Monday 17 October 2011
Current research focuses on differentiating hESC into a variety of cell types for eventual use as cell replacement therapies (CRTs).
Some of the cell types that have or are currently being developed include cardiomyocytes (CM), neurons, hepatocytes, bone marrow cells, islet cells and endothelial cells.
However, the derivation of such cell types from hESCs is not without obstacles and hence current research is focused on overcoming these barriers.
For example, studies are underway to differentiate hESC in to tissue specific CMs and to eradicate their immature properties that distinguish them from adult CMs.
Besides in the future becoming an important alternative to organ transplants, hESC are also being used in field of toxicology and as cellular screens to uncover new chemical entities (NCEs) that can be developed as small molecule drugs.
Studies have shown that cardiomyocytes derived from hESC are validated in vitro models to test drug responses and predict toxicity profiles.
hESC derived cardiomyocytes have been shown to respond to pharmacological stimuli and hence can be used to assess cardiotoxicity like "torsades de pointes".
hESC-derived hepatocytes are also useful models that could be used in the preclinical stages of drug discovery. However, the development of hepatocytes from hESC has proven to be challenging and this hinders the ability to test drug metabolism.
Therefore, current research is focusing on establishing fully functional hESC-derived hepatocytes with stable phase I and II enzyme activity.
Researchers have also differentiated hESC into dopamine-producing cells with the hope that these neurons could be used in the treatment of Parkinson’s disease.
hESCs have also been differentiated to natural killer (NK) cells and bone tissue.
Studies involving hESC are also underway to provide an alternative treatment for diabetes. For example, D’Amour et al were able to differentiate hESC into insulin producing cells.
Use of hESCs in therapy
While an abundance of research on hESC is being carried out in laboratories, only three clinical trials have resulted thus far.
Phase I trials using hESC derived Oligodendrocytes (GRNOPC1) developed by Geron are currently underway in human subjects to treat spinal cord injuries, and Advanced Cell Technologies (ACT) are launching Phase I/II trials in human subjects using hESC derived retinal epithelial pigment (RPE) cells in the treatment of Stargadt’s Macular Dystrophy (SMD) and age related macular degeneration:
Geron has been developing several hESC-derived products to treat spinal cord injury, cardiac and other chronic degenerative diseases.
Currently, one of their products for spinal cord injury, GRNOPC1, is in a phase I clinical trial. GRNOPC1 are oligodendrocyte progenitor cells that were differentiated from hESCs.
In this stem cell process, various growth factors are applied to induce hESCs into oligodendrocyte precursors.
Oligodendrocytes play an important role in repairing the myelin insulation around the nerve cells so that the nerve cells may transmit signals. Upon injection of GRNOPC1 into the spinal cord injury site, restoration of motor and load-bearing functions were significantly improved in rat models.

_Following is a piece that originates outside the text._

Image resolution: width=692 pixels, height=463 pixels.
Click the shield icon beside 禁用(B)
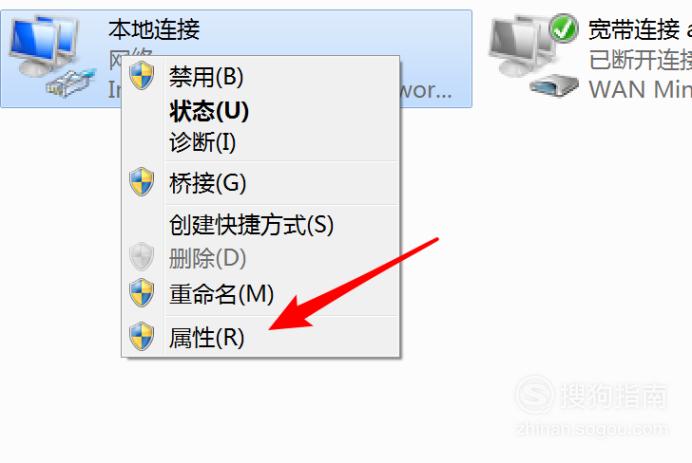pyautogui.click(x=142, y=75)
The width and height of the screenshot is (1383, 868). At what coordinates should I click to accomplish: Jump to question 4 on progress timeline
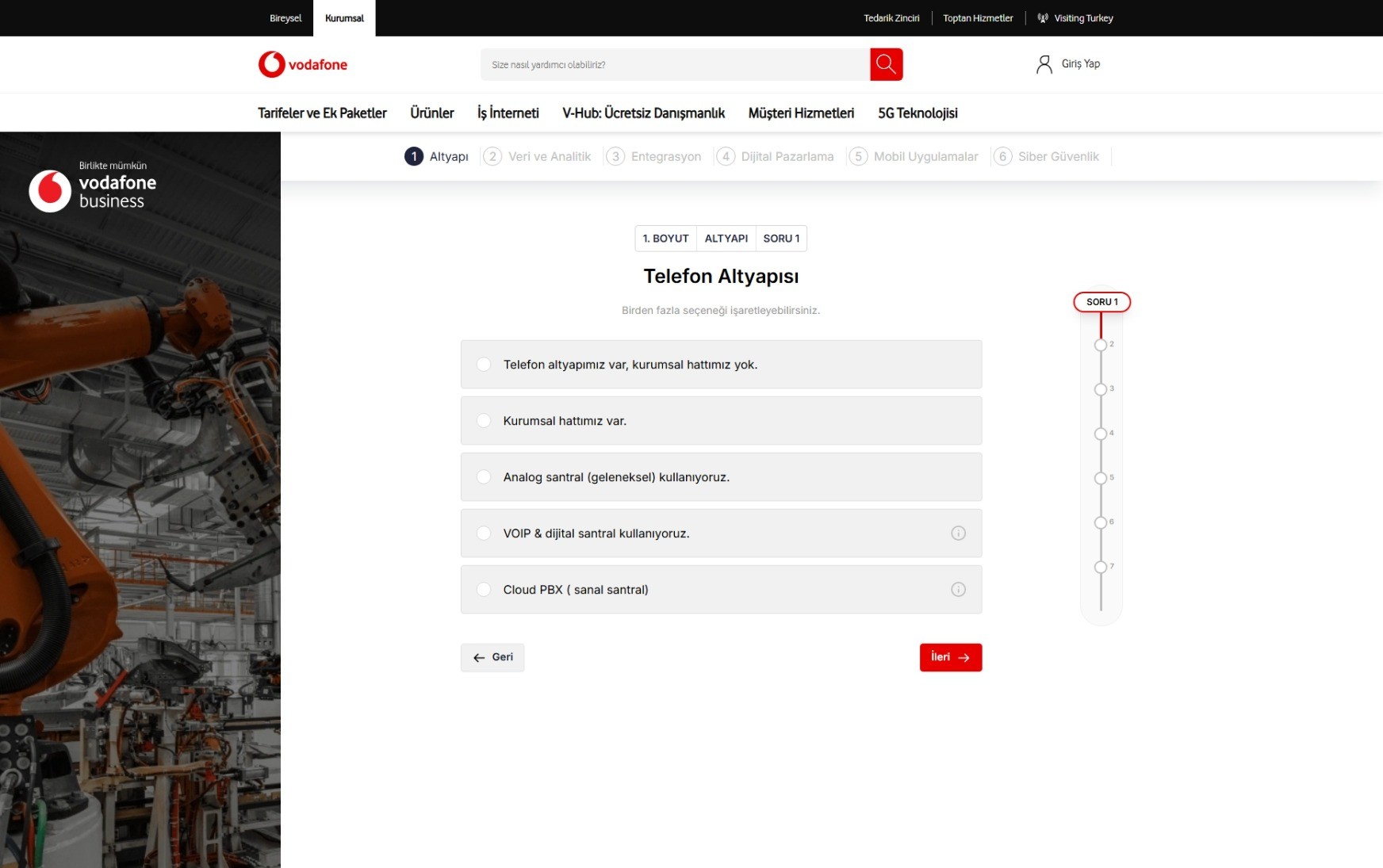click(x=1100, y=434)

In 2009, the Food and Drug Administration (FDA) granted Geron clearance for a phase I clinical trial: a multi-center assessment aimed at evaluating the safety and tolerability of GRNOPC1 in patients with complete ASIA (American Spinal Injury Association) Impairment Scale grade A thoracic spinal cord injuries.
Studies were also conducted to further assess the safety and effectiveness of GRNOPC1 in patients affected in the thoracic and cervical regions. However, due to cystic development at the injury site, the clinical trial was put on hold.
New candidate markers and release specifications were subsequently established for GRNOPC1 and the phase I clinical trial resumed in 2010.
Advanced Cell Technology (ACT) is the second company in the United States to begin clinical trials on their hESC-based therapy targeting dry acute macular degeneration (AMD).
Retinal pigment epithelial (RPE) cells in dry AMD degenerate and result in the breakdown of the epithelia in the patient’s macula.
ACT aims to provide treatment to the disease via transplantation of hESC-derived RPE cells. Using a differentiation system free of growth factors and independent of exposure to other cell types, zoonoses-free RPE cells were produced for transplantation.
Significant improvements to visual acuity were observed without any adverse effects in rat models. Like Geron, ACT will adopt a multi-center trial to determine the safety and tolerability of the RPE cells transplanted into patients with dry AMD.
In following trials, ACT aims to demonstrate that these RPE cells will be able to impede the progression of the disease and improve visual acuity in patients.
Given approved phase I/II clinical trial clearance, ACT will also use the hESC-derived RPE cells in a trial for Stargardt’s Disease simultaneously.
A similar proposal to treat AMD with hESC-derived RPE cells is being developed under The London Project, which is expected to begin towards the end of 2011.
These clinical trials represent potential treatments for diseases that have no other treatments.